REQUIRED WORK:
[1] List the words that the essay on writing puts inside quotation marks.
[2] Continue the essay on writing, starting after its last sentence.

GIVEN PASSAGE:
--------------------------------
I know people have to make an effort to understand me. When I write, I am writing under the delusion that I can produce literary quality off the top of my head. In fact, I can barely produce hair off the top of my head, and it is gray when I do it. See what I did there? It is the kind of joke a surrealist makes, pretending the idiomatic expression you use is to be taken literally when it doesn’t literally make sense. That kind of nonsense is what my readers have to put up with, and probably also the reason why most of them just look at the pictures. If you have to think too hard when you read, your brain could over-heat and your hair could catch fire. I like that kind of purple paisley prose that folds back in on itself and makes you think in curlicues. But most people don’t. Most people don’t have fire-proof hair like I do.
Of course, there is the opposite problem too. Some writers are not hard to understand at all. They only use simple sentences. They only use ideas that lots of other people have used before. You don’t have to think about what they write. You only need to react. They are the reasons that words like “trite”, “hackneyed”, “boring”, and “cliche” exist in English. But simple, boring writing isn’t written by stupid people. Hemingway is like that. Pared down to the basics. No frills. Yet able to yield complex thoughts, insights, and relationships.
--------------------------------
PROVIDED INFORMATION:

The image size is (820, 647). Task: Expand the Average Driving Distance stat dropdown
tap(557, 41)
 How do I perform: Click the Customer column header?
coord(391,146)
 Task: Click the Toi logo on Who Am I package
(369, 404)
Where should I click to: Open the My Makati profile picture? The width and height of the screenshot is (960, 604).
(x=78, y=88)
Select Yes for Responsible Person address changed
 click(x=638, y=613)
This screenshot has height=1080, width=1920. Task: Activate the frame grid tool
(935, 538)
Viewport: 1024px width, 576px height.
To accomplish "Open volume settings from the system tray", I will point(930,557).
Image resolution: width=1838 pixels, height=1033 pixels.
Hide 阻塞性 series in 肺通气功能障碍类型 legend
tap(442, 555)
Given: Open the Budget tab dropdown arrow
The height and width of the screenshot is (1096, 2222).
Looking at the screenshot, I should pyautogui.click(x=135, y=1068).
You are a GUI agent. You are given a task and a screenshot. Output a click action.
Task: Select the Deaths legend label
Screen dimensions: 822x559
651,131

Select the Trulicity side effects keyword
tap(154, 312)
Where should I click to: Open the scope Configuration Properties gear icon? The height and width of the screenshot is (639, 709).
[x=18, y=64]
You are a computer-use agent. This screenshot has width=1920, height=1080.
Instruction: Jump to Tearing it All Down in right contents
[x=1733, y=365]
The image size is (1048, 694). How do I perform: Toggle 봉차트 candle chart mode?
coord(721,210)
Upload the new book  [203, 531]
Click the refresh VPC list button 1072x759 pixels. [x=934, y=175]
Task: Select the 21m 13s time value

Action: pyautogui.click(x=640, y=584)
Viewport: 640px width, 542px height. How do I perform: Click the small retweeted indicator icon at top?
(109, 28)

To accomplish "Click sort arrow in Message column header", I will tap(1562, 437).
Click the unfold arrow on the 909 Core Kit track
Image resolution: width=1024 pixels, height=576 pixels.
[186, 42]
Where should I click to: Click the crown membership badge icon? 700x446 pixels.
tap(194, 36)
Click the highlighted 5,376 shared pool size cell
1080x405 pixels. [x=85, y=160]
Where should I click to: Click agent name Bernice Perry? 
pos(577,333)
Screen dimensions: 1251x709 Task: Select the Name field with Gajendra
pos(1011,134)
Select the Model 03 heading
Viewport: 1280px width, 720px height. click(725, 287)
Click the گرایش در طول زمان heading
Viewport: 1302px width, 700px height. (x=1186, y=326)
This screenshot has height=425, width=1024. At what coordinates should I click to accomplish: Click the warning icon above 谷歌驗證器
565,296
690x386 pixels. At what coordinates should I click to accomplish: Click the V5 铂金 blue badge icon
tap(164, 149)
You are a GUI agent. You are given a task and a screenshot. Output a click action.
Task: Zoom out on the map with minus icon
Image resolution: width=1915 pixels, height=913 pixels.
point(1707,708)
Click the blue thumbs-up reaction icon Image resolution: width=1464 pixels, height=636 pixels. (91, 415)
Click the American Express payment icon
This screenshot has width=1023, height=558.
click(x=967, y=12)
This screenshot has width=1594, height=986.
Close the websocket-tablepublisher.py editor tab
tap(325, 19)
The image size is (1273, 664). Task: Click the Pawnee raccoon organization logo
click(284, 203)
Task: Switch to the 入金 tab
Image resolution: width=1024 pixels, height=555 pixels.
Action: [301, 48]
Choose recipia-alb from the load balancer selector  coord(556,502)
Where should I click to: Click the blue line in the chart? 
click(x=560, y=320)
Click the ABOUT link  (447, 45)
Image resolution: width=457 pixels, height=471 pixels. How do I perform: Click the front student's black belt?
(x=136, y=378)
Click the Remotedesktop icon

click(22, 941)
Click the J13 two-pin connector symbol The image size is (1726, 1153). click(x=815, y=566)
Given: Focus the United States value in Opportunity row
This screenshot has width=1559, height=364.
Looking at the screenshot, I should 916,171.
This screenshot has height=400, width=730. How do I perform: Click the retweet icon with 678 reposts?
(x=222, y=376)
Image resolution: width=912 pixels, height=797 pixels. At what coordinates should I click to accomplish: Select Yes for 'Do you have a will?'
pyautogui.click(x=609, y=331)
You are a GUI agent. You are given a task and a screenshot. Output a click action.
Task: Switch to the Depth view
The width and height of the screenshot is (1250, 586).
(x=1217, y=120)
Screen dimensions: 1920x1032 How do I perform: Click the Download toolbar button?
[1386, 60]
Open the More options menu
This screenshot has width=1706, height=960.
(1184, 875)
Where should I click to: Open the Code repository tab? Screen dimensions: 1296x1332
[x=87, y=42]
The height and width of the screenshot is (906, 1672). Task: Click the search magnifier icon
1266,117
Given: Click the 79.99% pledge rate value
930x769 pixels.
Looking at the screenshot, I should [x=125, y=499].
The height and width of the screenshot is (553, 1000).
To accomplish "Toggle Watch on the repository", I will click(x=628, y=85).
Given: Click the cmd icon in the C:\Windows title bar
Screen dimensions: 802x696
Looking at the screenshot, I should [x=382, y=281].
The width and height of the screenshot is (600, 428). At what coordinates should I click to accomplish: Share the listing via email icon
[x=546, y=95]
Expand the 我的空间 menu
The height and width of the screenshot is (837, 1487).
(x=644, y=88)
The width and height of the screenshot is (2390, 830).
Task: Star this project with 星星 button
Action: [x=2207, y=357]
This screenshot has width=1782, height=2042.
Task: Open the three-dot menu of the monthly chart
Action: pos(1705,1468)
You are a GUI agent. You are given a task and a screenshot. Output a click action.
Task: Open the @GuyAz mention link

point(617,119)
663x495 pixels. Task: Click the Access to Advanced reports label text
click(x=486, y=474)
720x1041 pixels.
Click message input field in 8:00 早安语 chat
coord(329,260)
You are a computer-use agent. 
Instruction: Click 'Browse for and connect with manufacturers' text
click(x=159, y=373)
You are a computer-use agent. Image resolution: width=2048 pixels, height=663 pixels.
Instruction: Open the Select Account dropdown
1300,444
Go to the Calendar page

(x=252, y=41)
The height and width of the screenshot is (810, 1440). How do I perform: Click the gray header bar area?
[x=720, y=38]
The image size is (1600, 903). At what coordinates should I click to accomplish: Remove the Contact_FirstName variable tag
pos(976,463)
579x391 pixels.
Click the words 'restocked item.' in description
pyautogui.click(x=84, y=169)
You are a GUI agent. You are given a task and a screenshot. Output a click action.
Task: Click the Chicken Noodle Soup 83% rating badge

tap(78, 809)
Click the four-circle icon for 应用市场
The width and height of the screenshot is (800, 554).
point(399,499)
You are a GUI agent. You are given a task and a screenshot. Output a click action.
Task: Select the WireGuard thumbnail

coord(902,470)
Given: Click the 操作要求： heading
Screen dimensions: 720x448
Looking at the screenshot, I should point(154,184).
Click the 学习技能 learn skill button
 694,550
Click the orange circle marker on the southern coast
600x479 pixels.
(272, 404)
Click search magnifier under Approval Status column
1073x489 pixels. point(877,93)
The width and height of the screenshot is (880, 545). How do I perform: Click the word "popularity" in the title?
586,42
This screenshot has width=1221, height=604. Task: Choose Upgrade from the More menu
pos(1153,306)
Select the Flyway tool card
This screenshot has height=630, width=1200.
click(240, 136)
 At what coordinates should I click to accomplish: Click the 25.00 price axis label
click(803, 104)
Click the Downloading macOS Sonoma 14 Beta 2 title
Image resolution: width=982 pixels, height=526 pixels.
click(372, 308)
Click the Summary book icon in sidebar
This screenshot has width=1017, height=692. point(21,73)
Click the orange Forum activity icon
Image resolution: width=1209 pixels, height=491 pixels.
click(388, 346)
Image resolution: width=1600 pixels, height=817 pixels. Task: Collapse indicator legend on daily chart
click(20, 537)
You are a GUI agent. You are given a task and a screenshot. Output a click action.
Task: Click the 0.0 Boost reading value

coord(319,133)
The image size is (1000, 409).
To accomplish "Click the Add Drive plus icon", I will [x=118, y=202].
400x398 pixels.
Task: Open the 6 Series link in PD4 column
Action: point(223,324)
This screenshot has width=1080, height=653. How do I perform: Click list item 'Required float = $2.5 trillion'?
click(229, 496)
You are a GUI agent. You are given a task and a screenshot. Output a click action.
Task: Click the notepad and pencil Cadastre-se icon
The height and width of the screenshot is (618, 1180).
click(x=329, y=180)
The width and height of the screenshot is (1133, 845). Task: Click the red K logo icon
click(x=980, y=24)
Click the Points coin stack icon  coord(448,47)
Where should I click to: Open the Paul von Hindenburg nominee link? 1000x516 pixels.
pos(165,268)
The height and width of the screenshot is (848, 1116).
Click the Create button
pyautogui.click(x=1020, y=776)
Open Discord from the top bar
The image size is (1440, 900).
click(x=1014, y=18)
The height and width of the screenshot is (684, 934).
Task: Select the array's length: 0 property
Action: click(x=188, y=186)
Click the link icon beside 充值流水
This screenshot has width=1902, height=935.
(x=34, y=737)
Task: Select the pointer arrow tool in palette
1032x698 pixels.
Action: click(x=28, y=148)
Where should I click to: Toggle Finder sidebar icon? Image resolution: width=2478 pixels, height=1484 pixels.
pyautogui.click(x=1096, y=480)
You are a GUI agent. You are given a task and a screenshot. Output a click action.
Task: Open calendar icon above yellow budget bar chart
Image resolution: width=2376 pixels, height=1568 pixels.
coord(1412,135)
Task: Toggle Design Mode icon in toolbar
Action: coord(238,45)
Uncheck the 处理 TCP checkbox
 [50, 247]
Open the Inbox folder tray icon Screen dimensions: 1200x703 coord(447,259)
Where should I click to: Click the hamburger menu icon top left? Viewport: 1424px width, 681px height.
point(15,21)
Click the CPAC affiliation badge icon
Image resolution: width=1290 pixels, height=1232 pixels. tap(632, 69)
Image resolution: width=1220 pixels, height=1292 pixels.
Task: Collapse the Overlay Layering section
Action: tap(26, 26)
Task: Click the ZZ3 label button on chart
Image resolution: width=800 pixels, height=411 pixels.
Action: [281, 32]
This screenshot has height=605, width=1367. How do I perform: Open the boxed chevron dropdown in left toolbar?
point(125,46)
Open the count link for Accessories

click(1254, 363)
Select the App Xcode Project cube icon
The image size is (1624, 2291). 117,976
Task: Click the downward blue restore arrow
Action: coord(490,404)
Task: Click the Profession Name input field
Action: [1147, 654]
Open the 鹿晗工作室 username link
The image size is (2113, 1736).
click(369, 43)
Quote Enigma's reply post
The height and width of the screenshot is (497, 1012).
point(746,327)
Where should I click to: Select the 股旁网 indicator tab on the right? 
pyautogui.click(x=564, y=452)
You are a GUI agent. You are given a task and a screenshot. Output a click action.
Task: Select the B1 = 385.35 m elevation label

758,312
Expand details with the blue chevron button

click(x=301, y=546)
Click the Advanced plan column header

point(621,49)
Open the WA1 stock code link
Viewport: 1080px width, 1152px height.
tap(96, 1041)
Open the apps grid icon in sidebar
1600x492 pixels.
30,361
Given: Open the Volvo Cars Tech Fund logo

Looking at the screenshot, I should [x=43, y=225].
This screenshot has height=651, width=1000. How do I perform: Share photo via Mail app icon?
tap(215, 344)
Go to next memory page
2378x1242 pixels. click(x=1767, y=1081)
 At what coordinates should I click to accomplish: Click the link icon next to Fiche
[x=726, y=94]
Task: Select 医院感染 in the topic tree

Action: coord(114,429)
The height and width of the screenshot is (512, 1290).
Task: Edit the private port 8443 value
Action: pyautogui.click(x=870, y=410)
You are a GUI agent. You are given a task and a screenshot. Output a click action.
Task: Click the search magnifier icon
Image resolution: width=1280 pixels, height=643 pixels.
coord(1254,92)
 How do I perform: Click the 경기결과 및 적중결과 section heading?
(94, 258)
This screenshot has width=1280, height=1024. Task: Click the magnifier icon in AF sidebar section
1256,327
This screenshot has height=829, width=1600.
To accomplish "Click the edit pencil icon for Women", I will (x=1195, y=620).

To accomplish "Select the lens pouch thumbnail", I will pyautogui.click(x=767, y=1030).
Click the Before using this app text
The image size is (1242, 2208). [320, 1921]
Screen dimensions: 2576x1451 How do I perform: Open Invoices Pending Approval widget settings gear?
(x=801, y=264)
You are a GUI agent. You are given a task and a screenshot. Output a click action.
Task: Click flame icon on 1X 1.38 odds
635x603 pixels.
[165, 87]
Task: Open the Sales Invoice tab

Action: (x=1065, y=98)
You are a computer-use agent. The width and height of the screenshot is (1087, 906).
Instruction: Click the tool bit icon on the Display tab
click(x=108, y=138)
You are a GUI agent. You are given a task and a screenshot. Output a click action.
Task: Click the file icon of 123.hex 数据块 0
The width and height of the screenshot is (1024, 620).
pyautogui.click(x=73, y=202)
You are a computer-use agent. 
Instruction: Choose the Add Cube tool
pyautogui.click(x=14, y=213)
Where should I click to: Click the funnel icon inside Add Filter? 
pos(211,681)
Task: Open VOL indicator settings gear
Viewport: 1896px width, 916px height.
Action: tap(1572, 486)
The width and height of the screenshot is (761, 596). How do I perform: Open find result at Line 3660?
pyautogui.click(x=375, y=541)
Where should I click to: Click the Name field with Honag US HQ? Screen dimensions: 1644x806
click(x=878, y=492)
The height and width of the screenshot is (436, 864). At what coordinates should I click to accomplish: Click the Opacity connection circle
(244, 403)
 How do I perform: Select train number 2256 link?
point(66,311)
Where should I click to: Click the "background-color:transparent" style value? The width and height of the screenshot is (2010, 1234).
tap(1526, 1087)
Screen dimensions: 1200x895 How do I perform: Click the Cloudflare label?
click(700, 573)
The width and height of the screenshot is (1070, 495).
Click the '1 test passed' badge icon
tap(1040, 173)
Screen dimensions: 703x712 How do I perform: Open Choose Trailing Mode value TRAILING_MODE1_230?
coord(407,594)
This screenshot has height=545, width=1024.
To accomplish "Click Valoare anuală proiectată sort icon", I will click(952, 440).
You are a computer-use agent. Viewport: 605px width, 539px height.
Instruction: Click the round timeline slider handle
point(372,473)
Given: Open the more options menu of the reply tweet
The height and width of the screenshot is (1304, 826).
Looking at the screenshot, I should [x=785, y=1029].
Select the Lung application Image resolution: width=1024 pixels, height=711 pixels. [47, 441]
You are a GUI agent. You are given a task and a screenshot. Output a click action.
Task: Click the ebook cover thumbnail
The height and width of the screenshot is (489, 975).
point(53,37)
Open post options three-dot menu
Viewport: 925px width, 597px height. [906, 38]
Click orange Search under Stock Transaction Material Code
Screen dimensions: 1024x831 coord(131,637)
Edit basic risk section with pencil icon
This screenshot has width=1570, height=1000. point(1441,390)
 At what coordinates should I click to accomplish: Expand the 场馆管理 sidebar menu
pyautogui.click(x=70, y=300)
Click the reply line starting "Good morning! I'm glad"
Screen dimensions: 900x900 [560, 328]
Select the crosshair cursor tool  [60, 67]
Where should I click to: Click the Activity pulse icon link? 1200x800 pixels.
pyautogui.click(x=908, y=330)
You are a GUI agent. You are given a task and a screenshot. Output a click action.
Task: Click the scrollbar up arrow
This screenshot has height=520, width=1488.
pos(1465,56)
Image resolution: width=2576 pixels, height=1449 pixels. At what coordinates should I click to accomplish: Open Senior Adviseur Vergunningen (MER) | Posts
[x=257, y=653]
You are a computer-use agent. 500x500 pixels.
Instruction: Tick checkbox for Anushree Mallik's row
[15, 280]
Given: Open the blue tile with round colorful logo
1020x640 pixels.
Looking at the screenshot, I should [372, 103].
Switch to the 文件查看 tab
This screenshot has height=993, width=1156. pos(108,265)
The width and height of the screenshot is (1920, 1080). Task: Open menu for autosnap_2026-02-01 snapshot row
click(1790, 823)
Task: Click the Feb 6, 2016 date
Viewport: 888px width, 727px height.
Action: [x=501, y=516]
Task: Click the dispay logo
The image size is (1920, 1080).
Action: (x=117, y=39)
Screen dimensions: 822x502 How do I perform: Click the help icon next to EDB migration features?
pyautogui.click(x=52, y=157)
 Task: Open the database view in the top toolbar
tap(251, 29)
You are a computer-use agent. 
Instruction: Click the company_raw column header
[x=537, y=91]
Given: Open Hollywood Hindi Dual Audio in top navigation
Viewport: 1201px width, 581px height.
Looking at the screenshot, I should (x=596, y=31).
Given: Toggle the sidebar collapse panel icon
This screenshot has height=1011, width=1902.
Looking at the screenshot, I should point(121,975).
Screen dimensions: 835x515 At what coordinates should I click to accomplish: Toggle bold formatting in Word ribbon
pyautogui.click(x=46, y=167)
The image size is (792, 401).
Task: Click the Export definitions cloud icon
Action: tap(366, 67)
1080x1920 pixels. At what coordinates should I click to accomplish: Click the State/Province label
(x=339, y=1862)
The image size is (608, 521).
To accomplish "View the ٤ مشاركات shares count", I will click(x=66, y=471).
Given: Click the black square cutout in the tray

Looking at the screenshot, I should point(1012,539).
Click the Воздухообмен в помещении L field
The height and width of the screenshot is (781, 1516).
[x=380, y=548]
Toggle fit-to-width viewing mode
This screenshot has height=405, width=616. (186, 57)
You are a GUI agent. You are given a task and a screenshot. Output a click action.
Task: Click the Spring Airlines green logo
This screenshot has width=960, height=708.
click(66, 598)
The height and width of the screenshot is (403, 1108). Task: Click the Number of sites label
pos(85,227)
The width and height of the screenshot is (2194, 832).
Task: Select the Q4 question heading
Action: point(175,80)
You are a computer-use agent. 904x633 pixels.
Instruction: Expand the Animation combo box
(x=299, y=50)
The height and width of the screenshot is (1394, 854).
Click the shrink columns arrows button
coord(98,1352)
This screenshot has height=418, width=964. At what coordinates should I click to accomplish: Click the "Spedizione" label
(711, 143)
--------------------------------
FINAL ANSWERS:
[1] trite, hackneyed, boring, cliche

[2]
Sometimes, it doesn’t even take a word to make the point. For instance, why, in the picture, is Fluttershy trying to drink out of the toilet in the dollhouse bathroom? For that matter, why does a doll house even need a bathroom? Applejack doesn’t even fit in that yellow bathtub. I know. I tried to stuff her in there for this picture. And, as you read this, doesn’t this paragraph tell you a lot about me that you probably didn’t even want to know?
When I am reading the writing of others, I am looking for a cornucopia of things. I want to not only understand their ideas, I want to detect the limping footprints across the murder scene of their paragraphs and come to know the deeper things about them as well. I spent years decoding and trying to understand the writing of preliterate kids in my middle school English classes in order to be able to teach them to write better. And I learned that no writer is a bad writer as long as they are using readable words. I also learned that very few writers are James Joyce or Marcel Proust. Thank God for that! And given enough time I can read anything by anybody and learn something from it. I read a lot. And it may not always make me a better writer to read it, but it always has value. It is always worth doing.